A consequence of the death of retail and the arrival of sovereign wealth funds, hedge funds, and technology companies is these newer sources can be more discerning and ruthless than the public. The session speakers agreed that juniors today have to have top or renowned explorers and leadership, impressive but practical plans, and an optimally located resource to get attention and ultimately funding.

Murray said Pilbara Minerals was one such example. “When we were conducting due diligence on Pilbara Minerals, we were impressed by Ken Brinsden and his team, led on site by COO at the time (now CEO) Dale Henderson.”

PearTree CEO Ron Bernbaum said that charity flow-through reanimates the otherwise cadaverous TSXV, which is down substantially decade over decade. (Photo: PearTree)

The all-star leadership team “had effectively managed campaign operations during low prices to manage cash flow and test alternate processing settings.

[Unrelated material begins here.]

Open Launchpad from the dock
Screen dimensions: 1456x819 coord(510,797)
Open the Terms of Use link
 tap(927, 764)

Commercially, they also managed their relationships with debt providers and had shored up their balance sheet,” she said. “This was a team that could carry the company through difficult times, while simultaneously positioning it to take advantage of better lithium prices.”

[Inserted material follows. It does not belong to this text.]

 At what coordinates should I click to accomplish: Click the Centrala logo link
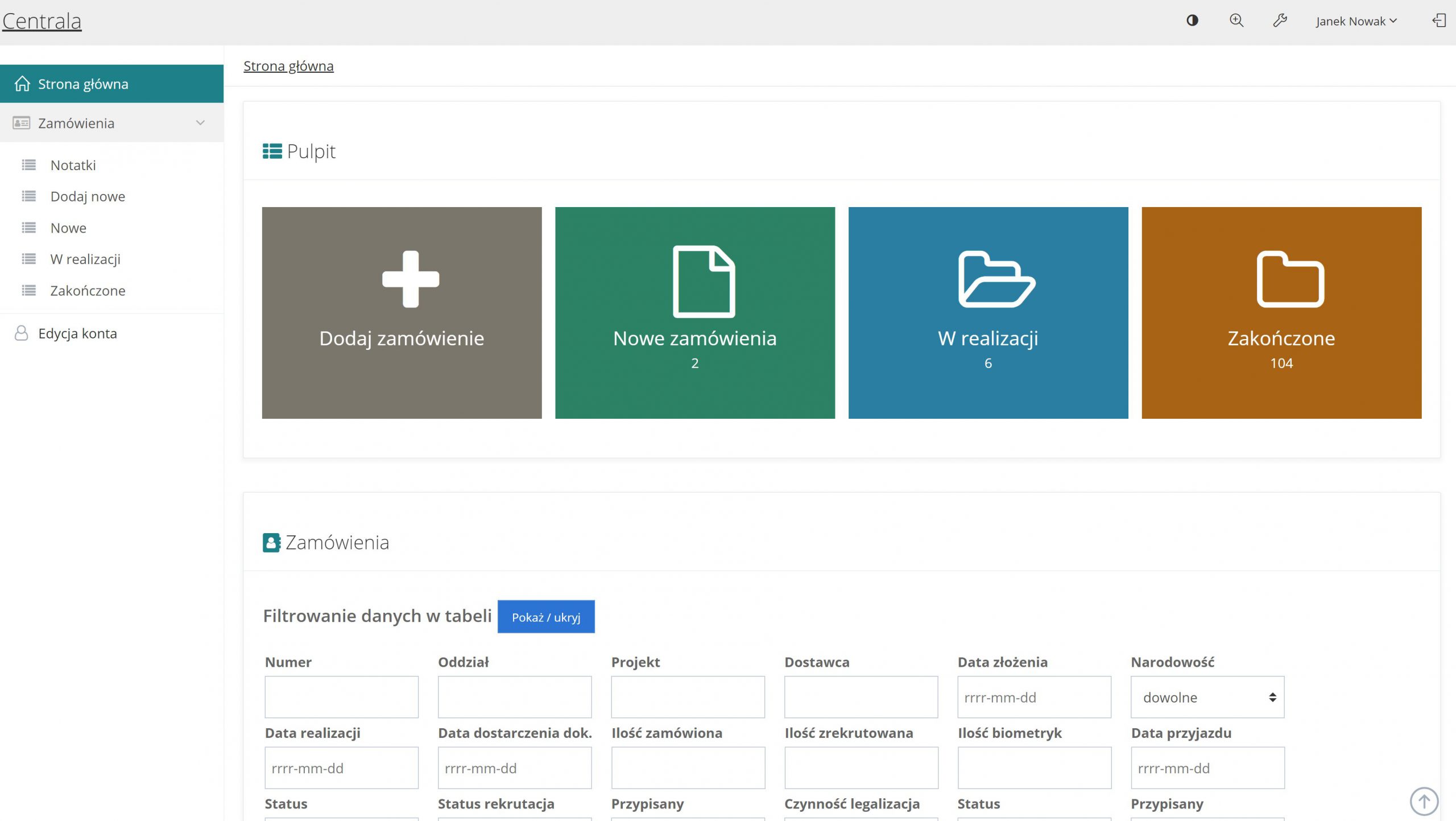pos(42,21)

Another example is RCF’s investment in Cuprous Capital Ltd., the investment vehicle for the 100% owned Khoemacau Copper Project located in Botswana, which, Murray said, is rated a top-10 jurisdiction by Fraser Institute’s survey of mining and exploration companies.

“The Khoemacau mine has been considered a very attractive project due to its low-capital intensity, a shortage of high-quality copper projects (elsewhere in the world), growing demand for energy transition metals, and the potential for it to become a globally significant copper producer with an expected mine life of 20-plus years,” Murray said. “More than 50 interested parties participated in the sale process.”

Juniors that can’t cut it with the new capital stack face consolidation or extinction, which ultimately could prove to be a good thing, Murray said. “In the true junior and the explorer space, sadly, I think some just need to die so that the good ones can survive and the track the funding.”

An upside to the death, or the flat-lining, of retail is juniors might no longer be tethered to the whims of the public, which is notorious for its short attention span and related penchant for instant gratification. For example, at the keynote for the Society for Mining, Metallurgy and Exploration convention a month before the PDAC convention, it was argued that the energy transition will soon prove to be a fad of the middle classes.

If the West’s middle classes were to face serious economic headwinds, the allure of the pricy energy transition could wane as now wanes its taste for high-end coffee drinks. People will revert to demanding cheap energy as opposed to clean energy. The result could be a reduction in demand for the metals driving the energy transition.

Contrarily, if the primary sources of finance for juniors becomes BlackRock, General Electric, sovereign wealth funds and governments aligned with the United Nations’ 2030 Agenda, then funding linked to the “energy transition is not going away,” Murray said. “Short-term pricing fluctuations are masking long-term growth opportunities” driven by global trends bigger than the whims of the West’s disappearing middle classes.